→ **Document excerpt**:
▬▬▬▬▬▬

In the past, many Muslims – including those not part of the Rohingya community – served in respectable and high-ranking positions in government, law enforcement, the legal system, the medical community, academia and even the military. But, according to Aung, the government stopped accepting Muslims’ applications to these jobs years ago – cutting off many Rohingyas’ rights and representation. Today, the community is a prisoner in its own country constrained by restrictions on movement, land confiscation, pervasive surveillance and extortion.
“It is very difficult to get proper teachers – all the educated teachers were working for NGOs where they could get higher salary. Communication is very bad. All the roads were broken. No electricity was supplied to the Muslim area, and I could not go to my own land,” explains Aung. “There were two check points. If I wanted to go to downtown or to the State Immigration office, I would have to get permission from the security office to get security police. If I did get permission, then I would have to give them 25,000 Kyats [or USD 19] to cover their travel costs.”
But this was not a situation unique to Aung. Nearly one million Rohingyas have fled Myanmar since the late 1970s, and many of those who remain live in internally displaced person (IDP) camps in Sittwe, the capital of Myanmar’s Rakhine State, where conditions put even more lives at risk.

▬▬▬▬▬▬

Saved entries
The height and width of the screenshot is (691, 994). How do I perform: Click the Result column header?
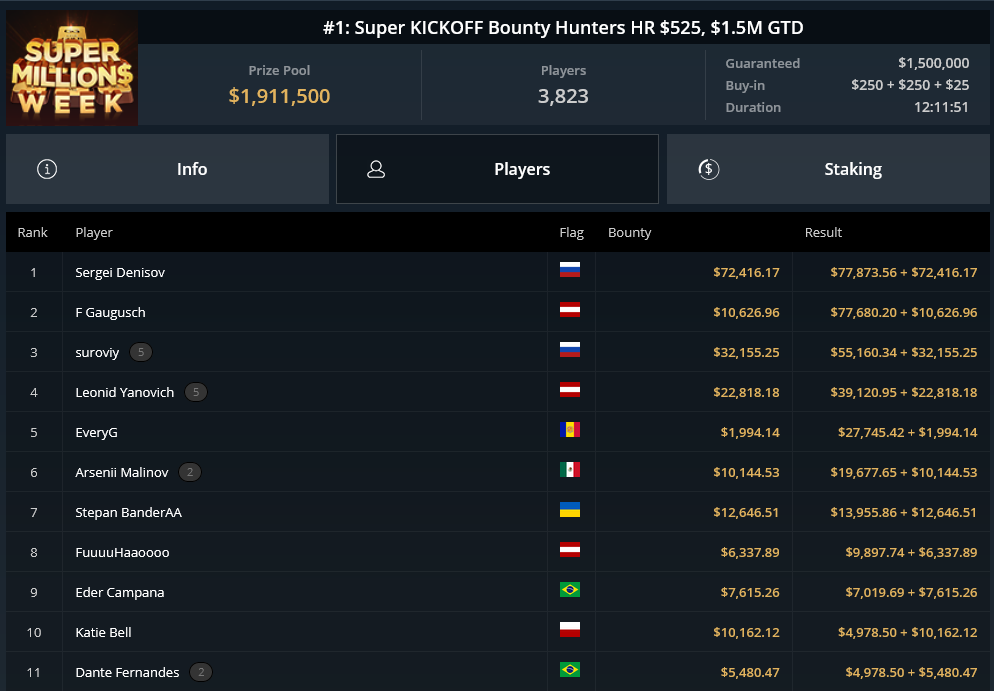tap(823, 233)
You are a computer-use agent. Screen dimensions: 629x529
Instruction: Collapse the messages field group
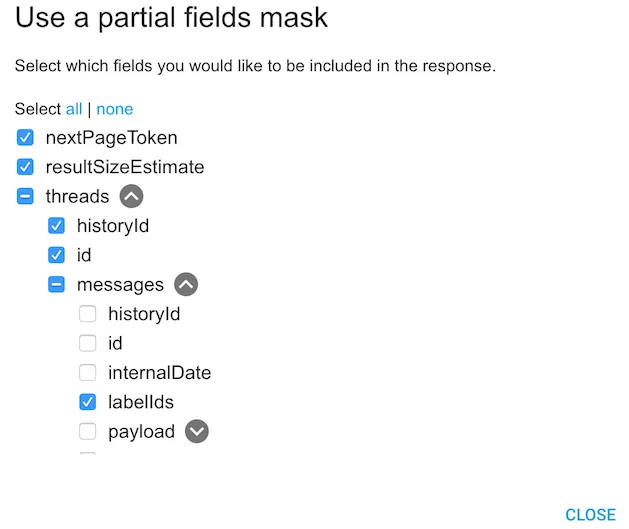pos(186,285)
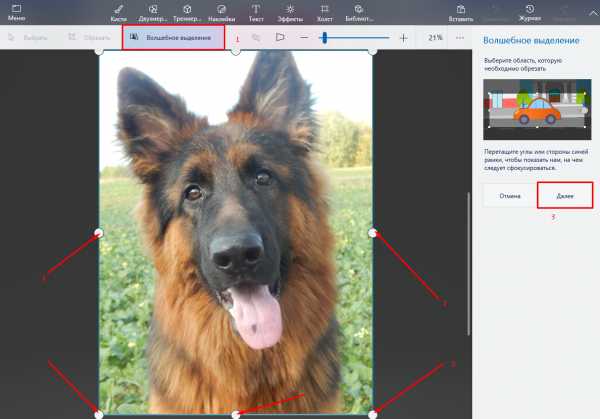The image size is (600, 419).
Task: Open the Canvas settings
Action: pyautogui.click(x=324, y=11)
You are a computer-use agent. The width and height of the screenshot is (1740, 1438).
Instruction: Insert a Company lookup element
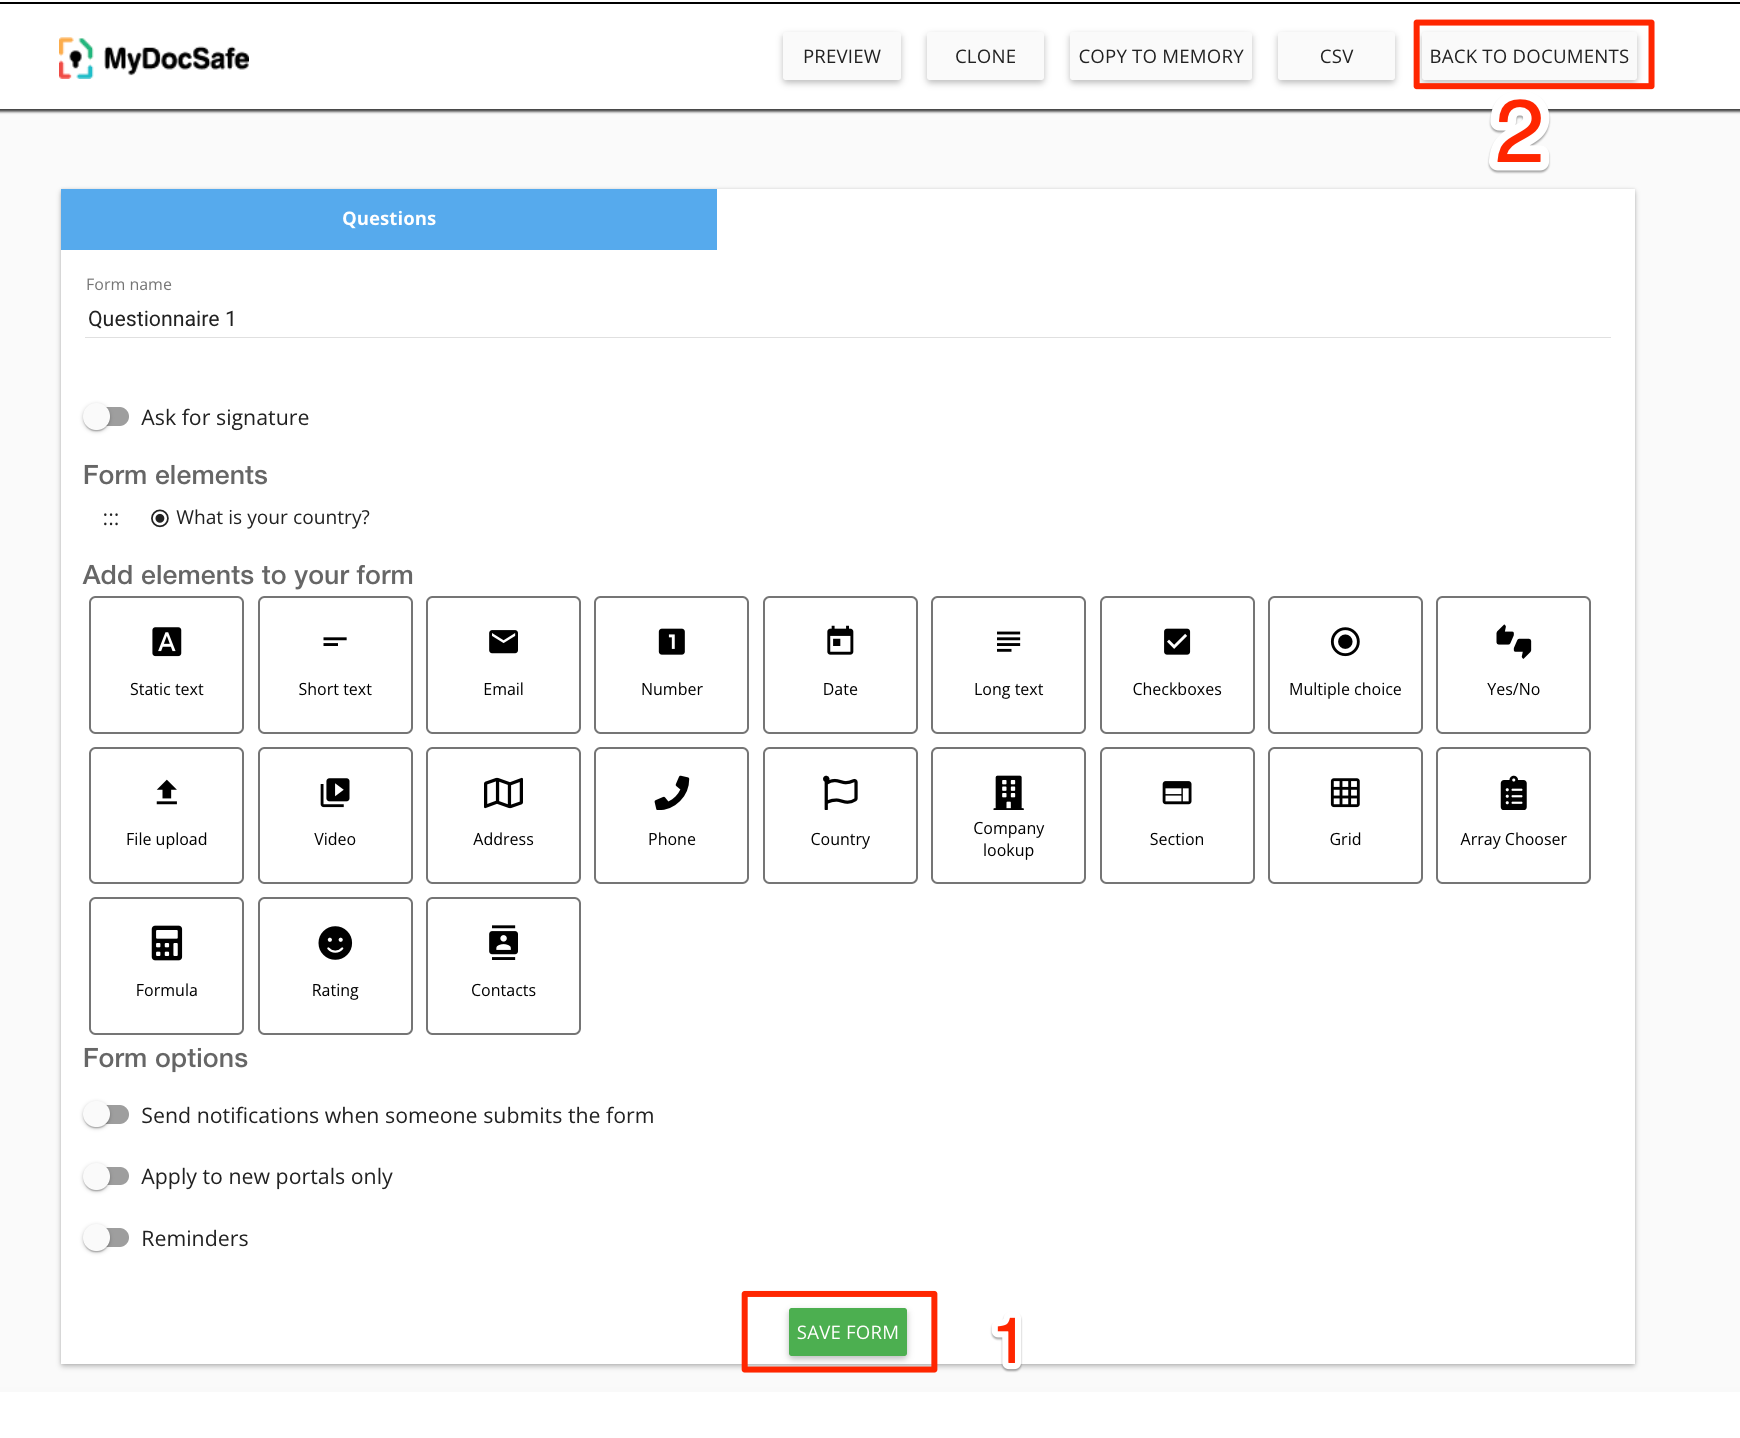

▬▬▬▬▬▬

→ **Requirement**:
Reproduce the entire Rohingya passage above word for word.

→ **Exercise output**:
In the past, many Muslims – including those not part of the Rohingya community – served in respectable and high-ranking positions in government, law enforcement, the legal system, the medical community, academia and even the military. But, according to Aung, the government stopped accepting Muslims’ applications to these jobs years ago – cutting off many Rohingyas’ rights and representation. Today, the community is a prisoner in its own country constrained by restrictions on movement, land confiscation, pervasive surveillance and extortion.
“It is very difficult to get proper teachers – all the educated teachers were working for NGOs where they could get higher salary. Communication is very bad. All the roads were broken. No electricity was supplied to the Muslim area, and I could not go to my own land,” explains Aung. “There were two check points. If I wanted to go to downtown or to the State Immigration office, I would have to get permission from the security office to get security police. If I did get permission, then I would have to give them 25,000 Kyats [or USD 19] to cover their travel costs.”
But this was not a situation unique to Aung. Nearly one million Rohingyas have fled Myanmar since the late 1970s, and many of those who remain live in internally displaced person (IDP) camps in Sittwe, the capital of Myanmar’s Rakhine State, where conditions put even more lives at risk.